Researchers look to improve the efficiency of the artificial synapses for development of next-generation AI systems.
Researchers across the globe are trying to implement brain-inspired computing networks that are energy efficient, lightweight and adaptable as the human brain. However, mimicking the brain’s neuroplasticity is challenging in artificial synapses using ultralow energy. Neuroplasticity is the ability of the brain to change a neural network connection.
An artificial synapse consists of a gap across two neurons to allow electrical signals to pass and communicate with each other. This allows for emulation of the efficient neural signal transmission and memory formation process of the brain.
Researchers from the Singapore University of Technology and Design improved the efficiency of artificial synapses by introducing a nanoscale deposit-only-metal-electrode fabrication process for artificial synapses. Using this approach, the researchers designed a phase-change artificial synaptic device which has achieved an energy consumption of 1.8 pJ per pair-pulse-based synaptic event, which is about 82% smaller compared to traditional artificial synapses.
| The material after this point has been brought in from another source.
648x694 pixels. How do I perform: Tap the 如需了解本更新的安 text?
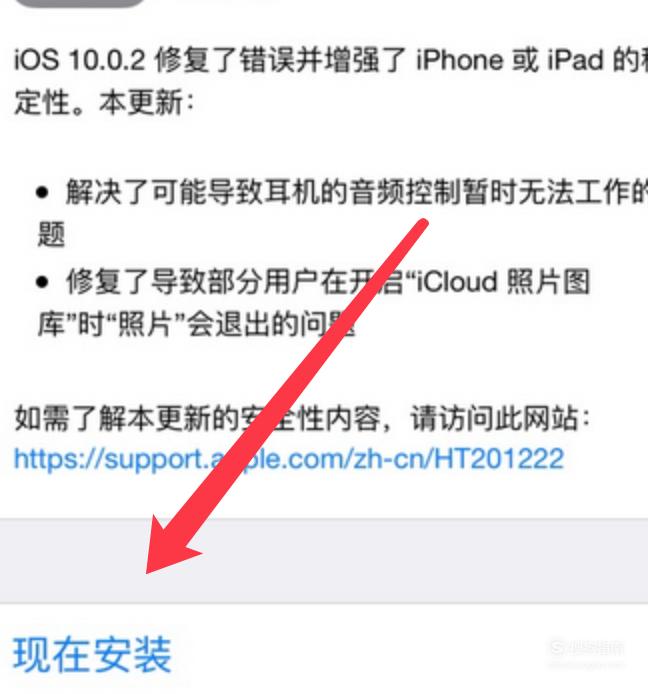tap(135, 418)
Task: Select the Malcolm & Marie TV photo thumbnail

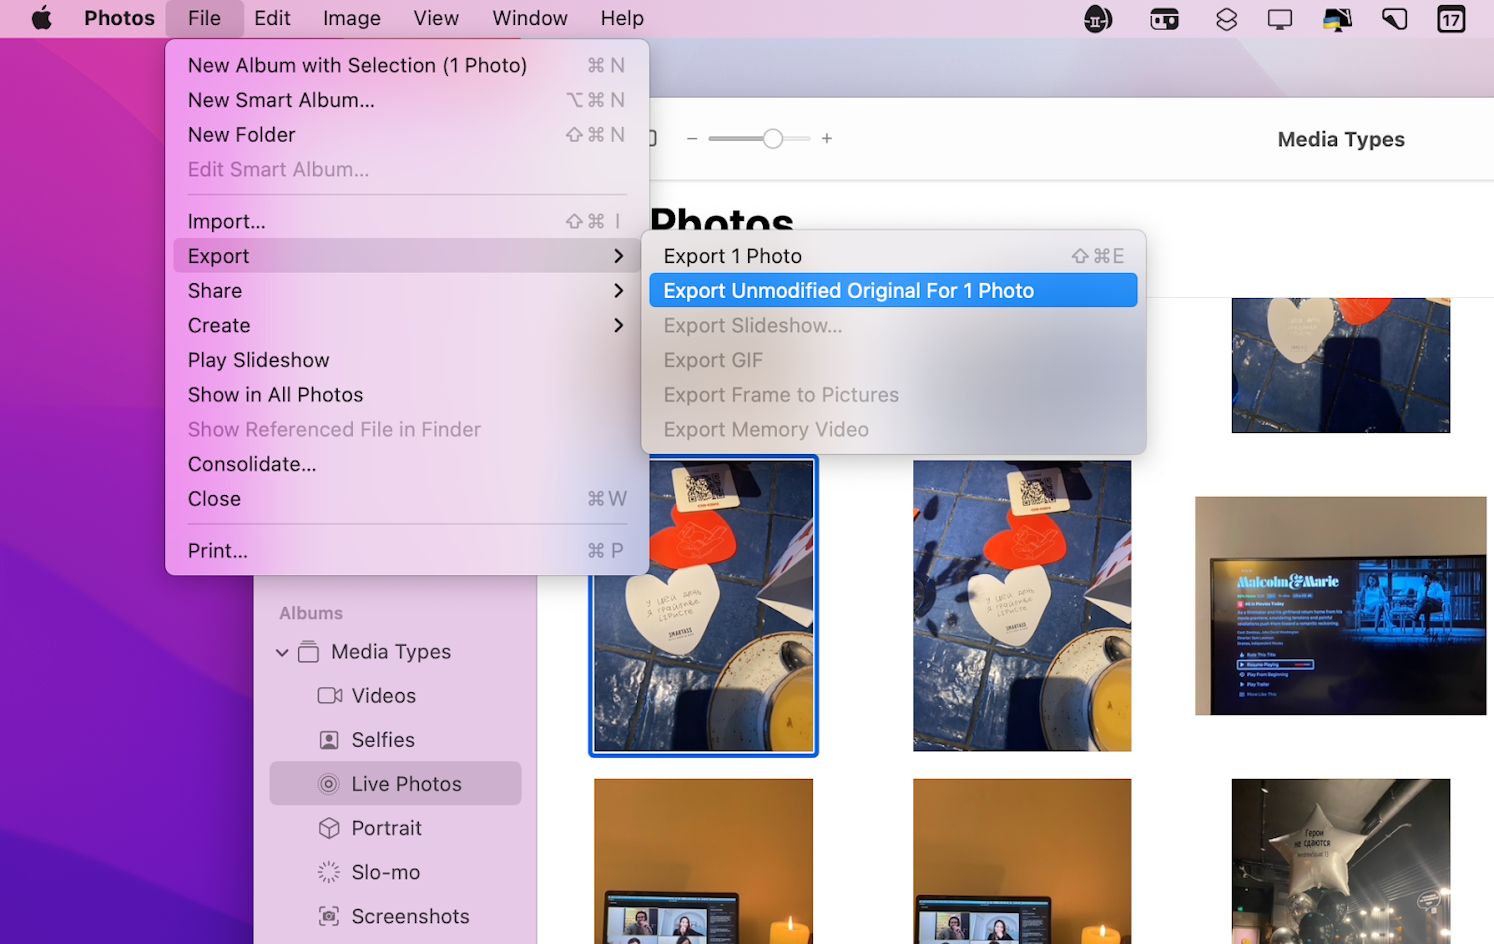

“The experiments have demonstrated that the artificial synapse based on phase-change materials could perform pair-pulse facilitation/depression, long-term potentiation/depression and spike timing dependent plasticity with ultralow energies. We believe our finding can provide a promising approach for developing faster, larger scale artificial synapse arrays with significantly improved performance in AI tasks.” said Desmond Loke, assistant professor at the Singapore University of Technology and Design (SUTD).
This research was published in APL Materials.